Task statement: Repeat only the lines below from the one containing "Screen dimensions: 876x1200" through the one containing "Remove the SMA", inclusive, exactly as written.

▼▼▼

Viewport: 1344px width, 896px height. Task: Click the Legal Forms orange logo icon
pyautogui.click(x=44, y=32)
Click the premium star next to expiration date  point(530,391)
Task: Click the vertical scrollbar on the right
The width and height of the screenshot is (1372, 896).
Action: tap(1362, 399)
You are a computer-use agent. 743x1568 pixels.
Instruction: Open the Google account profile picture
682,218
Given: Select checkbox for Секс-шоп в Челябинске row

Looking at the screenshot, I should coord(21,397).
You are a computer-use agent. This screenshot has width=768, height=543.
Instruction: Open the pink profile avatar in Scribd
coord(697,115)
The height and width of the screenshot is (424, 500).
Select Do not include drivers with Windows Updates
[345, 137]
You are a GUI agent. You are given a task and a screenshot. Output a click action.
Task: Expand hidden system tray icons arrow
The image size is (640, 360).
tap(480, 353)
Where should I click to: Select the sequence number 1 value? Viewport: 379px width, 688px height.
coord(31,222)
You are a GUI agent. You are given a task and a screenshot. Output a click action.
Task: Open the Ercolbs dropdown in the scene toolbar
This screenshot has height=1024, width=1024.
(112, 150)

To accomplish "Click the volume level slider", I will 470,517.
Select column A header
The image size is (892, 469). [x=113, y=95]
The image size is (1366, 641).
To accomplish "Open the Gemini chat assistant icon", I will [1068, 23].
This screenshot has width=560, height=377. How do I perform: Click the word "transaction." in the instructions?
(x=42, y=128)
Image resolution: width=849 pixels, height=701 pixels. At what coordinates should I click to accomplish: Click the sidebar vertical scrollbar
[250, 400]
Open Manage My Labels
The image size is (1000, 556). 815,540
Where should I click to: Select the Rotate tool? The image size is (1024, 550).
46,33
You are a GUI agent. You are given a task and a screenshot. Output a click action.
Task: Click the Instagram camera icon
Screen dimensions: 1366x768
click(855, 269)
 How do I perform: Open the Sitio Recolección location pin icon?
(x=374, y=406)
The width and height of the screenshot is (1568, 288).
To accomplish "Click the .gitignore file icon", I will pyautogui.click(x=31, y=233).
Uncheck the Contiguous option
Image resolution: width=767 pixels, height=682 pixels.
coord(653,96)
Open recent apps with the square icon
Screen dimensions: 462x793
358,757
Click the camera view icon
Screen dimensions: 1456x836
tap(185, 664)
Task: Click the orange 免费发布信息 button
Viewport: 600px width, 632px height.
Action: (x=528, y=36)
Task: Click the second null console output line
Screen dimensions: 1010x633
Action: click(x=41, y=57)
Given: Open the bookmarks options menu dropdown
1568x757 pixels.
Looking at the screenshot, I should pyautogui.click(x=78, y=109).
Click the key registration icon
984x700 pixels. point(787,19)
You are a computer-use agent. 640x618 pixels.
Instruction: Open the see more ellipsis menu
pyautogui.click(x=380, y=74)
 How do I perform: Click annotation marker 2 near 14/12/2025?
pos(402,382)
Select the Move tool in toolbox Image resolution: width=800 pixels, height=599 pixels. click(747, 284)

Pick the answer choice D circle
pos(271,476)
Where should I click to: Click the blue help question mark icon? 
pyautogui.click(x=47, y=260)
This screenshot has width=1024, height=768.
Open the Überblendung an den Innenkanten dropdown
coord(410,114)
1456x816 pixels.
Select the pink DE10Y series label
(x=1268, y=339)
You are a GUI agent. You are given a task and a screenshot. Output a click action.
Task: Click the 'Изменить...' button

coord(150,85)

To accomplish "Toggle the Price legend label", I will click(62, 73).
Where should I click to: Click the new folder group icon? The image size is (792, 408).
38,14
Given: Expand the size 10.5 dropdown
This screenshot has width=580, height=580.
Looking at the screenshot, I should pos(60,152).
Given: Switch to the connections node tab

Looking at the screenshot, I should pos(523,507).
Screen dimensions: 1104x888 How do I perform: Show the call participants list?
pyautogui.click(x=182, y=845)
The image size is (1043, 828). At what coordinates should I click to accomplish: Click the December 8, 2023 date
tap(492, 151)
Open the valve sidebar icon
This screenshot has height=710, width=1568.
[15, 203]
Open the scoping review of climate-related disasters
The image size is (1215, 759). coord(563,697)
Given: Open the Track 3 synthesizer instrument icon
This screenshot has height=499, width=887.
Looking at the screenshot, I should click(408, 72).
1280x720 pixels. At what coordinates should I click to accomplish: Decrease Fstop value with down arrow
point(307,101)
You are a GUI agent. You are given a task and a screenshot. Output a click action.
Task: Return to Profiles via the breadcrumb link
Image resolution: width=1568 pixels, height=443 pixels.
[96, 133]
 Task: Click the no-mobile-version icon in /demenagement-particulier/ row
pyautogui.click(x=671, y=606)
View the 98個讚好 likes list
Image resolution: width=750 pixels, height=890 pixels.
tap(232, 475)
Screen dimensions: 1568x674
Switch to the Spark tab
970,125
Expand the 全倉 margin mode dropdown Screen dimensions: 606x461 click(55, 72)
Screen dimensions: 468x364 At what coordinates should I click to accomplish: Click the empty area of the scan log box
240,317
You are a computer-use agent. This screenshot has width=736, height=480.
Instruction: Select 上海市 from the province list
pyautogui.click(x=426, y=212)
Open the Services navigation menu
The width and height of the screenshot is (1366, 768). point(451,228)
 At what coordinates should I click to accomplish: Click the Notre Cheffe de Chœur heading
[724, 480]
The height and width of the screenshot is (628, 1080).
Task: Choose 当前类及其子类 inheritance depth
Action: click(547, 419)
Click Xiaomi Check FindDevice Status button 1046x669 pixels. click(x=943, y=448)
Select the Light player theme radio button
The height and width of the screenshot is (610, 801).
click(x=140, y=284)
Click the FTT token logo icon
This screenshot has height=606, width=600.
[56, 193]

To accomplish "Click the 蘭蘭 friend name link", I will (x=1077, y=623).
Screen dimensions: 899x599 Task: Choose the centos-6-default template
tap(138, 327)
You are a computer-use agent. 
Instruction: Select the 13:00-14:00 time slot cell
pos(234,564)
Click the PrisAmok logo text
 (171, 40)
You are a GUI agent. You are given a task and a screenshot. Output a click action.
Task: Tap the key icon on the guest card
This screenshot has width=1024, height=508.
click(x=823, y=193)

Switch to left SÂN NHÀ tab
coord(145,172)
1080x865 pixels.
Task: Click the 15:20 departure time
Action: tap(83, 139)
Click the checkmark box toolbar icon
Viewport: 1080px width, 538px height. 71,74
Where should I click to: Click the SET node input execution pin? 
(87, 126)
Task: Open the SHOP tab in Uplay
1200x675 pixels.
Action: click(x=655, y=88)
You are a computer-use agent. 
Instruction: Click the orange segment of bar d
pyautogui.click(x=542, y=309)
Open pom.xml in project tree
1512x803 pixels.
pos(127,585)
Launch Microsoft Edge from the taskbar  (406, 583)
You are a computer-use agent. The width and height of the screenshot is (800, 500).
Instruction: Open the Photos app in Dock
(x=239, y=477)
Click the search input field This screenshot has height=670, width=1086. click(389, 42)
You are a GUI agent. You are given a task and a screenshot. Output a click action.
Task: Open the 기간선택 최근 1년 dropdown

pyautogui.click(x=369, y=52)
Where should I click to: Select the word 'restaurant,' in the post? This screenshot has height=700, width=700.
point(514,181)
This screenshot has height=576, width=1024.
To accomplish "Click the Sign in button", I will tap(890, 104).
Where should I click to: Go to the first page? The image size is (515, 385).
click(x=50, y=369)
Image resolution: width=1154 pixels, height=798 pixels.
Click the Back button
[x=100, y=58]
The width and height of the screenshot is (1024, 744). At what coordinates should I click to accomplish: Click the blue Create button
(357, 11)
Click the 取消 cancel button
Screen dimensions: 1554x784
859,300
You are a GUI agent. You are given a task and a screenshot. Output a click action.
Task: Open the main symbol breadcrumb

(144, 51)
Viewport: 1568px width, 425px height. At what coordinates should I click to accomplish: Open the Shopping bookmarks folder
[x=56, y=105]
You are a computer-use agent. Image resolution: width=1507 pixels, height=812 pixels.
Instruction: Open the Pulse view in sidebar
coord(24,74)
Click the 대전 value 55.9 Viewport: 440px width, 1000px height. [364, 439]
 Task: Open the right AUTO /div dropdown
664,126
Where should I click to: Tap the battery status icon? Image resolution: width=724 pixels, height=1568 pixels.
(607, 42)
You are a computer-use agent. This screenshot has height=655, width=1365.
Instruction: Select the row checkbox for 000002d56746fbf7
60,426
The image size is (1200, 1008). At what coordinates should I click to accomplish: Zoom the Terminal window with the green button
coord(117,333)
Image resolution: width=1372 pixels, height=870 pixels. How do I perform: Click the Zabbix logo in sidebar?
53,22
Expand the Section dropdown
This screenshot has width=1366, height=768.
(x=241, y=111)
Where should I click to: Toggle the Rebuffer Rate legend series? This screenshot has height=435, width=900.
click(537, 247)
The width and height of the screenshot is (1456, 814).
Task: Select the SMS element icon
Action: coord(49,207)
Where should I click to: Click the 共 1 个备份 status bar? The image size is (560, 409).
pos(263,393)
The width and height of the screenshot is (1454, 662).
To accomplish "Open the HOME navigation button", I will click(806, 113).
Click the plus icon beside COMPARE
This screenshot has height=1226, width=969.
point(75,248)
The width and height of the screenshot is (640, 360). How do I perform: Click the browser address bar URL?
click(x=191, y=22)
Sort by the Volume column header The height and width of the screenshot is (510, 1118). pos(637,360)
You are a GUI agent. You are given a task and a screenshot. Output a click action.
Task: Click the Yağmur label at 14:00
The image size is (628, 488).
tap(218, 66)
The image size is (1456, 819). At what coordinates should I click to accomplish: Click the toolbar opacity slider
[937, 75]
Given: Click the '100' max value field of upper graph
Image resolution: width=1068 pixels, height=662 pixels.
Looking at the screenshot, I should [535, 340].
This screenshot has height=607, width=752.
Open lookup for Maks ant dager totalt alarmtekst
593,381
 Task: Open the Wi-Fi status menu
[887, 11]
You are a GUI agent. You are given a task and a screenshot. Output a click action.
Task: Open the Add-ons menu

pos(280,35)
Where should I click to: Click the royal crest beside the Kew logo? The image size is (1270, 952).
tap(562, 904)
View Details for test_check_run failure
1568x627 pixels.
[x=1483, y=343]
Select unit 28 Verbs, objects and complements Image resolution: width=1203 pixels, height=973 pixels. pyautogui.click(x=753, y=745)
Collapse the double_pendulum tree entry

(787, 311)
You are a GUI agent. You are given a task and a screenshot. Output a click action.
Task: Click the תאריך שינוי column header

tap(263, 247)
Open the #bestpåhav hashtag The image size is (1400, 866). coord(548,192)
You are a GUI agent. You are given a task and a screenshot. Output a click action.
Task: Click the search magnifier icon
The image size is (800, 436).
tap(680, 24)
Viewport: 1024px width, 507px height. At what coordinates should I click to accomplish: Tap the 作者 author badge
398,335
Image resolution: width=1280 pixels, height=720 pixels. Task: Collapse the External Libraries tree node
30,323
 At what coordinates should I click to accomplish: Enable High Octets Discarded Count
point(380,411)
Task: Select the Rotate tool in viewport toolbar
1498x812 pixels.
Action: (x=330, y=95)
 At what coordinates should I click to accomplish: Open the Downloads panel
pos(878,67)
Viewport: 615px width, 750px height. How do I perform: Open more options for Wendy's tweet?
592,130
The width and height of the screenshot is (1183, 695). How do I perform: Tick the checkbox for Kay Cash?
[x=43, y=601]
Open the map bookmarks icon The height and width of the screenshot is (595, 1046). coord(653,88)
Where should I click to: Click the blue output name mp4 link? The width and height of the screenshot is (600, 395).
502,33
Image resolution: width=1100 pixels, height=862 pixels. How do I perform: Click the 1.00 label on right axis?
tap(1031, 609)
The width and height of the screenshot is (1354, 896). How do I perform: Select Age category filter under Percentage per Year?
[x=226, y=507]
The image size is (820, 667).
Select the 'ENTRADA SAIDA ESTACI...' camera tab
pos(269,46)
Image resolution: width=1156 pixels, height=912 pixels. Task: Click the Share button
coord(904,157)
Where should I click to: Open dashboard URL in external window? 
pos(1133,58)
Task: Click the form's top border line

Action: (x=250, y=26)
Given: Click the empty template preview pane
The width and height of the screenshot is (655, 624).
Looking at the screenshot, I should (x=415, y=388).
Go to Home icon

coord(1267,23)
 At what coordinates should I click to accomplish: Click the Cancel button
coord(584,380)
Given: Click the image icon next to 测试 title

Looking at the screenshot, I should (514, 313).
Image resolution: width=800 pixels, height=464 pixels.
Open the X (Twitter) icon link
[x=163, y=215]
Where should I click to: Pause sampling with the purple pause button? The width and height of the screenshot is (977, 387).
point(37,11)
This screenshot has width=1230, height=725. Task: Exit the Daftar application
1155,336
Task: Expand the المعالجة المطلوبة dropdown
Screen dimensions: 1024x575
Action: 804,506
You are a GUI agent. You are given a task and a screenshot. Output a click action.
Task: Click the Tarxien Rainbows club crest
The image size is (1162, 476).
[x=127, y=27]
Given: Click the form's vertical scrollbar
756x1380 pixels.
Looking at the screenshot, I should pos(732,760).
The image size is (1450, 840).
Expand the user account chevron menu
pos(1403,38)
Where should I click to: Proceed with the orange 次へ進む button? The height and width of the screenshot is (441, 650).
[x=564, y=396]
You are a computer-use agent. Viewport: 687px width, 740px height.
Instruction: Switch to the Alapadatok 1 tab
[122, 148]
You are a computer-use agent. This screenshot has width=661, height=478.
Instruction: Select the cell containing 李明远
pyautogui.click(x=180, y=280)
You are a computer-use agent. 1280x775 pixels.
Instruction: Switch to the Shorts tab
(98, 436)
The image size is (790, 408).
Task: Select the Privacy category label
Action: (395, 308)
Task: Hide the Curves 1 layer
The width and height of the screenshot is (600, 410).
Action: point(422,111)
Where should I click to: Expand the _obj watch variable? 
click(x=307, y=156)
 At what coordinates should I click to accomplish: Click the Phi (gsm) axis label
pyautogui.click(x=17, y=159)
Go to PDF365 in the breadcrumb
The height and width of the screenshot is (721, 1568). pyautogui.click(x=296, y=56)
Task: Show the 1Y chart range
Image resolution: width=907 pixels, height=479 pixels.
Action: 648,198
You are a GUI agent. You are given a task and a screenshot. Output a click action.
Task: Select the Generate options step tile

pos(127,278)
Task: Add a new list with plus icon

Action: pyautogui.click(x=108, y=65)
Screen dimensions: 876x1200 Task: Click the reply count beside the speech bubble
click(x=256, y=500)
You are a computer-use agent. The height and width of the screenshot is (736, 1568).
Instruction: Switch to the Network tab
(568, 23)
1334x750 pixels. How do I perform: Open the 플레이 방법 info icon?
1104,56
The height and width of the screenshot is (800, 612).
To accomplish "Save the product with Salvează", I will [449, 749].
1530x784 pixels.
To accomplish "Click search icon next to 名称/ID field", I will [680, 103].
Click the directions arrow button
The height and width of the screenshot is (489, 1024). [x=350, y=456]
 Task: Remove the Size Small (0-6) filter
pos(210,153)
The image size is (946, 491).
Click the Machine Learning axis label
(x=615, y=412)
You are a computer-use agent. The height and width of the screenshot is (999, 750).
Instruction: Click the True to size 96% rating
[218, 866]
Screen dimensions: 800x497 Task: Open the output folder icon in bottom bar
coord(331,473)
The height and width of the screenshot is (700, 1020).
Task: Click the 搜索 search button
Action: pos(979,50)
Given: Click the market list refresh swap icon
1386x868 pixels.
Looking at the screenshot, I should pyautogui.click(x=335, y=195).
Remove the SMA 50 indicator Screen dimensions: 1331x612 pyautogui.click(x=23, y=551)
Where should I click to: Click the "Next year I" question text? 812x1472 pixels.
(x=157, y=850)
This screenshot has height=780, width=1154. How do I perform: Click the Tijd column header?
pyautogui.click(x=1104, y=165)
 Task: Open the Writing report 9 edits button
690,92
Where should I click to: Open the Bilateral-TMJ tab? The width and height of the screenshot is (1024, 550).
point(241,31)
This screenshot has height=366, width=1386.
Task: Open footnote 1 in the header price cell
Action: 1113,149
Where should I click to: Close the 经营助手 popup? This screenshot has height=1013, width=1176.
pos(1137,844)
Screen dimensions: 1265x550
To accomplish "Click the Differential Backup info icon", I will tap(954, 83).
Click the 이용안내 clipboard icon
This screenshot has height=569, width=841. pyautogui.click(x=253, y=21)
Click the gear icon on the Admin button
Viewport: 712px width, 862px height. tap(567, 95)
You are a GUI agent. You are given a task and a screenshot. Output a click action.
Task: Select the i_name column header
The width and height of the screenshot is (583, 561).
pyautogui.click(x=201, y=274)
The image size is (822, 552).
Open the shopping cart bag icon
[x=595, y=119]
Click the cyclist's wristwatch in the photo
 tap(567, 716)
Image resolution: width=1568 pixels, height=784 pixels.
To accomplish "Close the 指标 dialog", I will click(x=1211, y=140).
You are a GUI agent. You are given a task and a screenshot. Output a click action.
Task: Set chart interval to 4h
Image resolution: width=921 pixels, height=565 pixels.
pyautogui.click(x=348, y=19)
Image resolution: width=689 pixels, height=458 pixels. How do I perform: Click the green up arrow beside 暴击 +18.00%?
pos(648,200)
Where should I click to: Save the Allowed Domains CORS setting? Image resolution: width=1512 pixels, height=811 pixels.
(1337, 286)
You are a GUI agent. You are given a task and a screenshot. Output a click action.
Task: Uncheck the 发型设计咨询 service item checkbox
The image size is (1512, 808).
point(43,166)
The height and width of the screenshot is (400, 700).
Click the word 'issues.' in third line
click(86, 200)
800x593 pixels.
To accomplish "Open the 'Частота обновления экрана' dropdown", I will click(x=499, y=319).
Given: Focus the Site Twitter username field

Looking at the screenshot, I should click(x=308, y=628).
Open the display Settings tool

▲▲▲

Solution to this problem:
Screen dimensions: 876x1200 Task: Click the reply count beside the speech bubble
click(x=256, y=500)
You are a computer-use agent. The height and width of the screenshot is (736, 1568).
Instruction: Switch to the Network tab
(568, 23)
1334x750 pixels. How do I perform: Open the 플레이 방법 info icon?
1104,56
The height and width of the screenshot is (800, 612).
To accomplish "Save the product with Salvează", I will [449, 749].
1530x784 pixels.
To accomplish "Click search icon next to 名称/ID field", I will [680, 103].
Click the directions arrow button
The height and width of the screenshot is (489, 1024). [x=350, y=456]
 Task: Remove the Size Small (0-6) filter
pos(210,153)
The image size is (946, 491).
Click the Machine Learning axis label
(x=615, y=412)
You are a computer-use agent. The height and width of the screenshot is (999, 750).
Instruction: Click the True to size 96% rating
[218, 866]
Screen dimensions: 800x497 Task: Open the output folder icon in bottom bar
coord(331,473)
The height and width of the screenshot is (700, 1020).
Task: Click the 搜索 search button
Action: pos(979,50)
Given: Click the market list refresh swap icon
1386x868 pixels.
Looking at the screenshot, I should pyautogui.click(x=335, y=195).
Remove the SMA 50 indicator Screen dimensions: 1331x612 pyautogui.click(x=23, y=551)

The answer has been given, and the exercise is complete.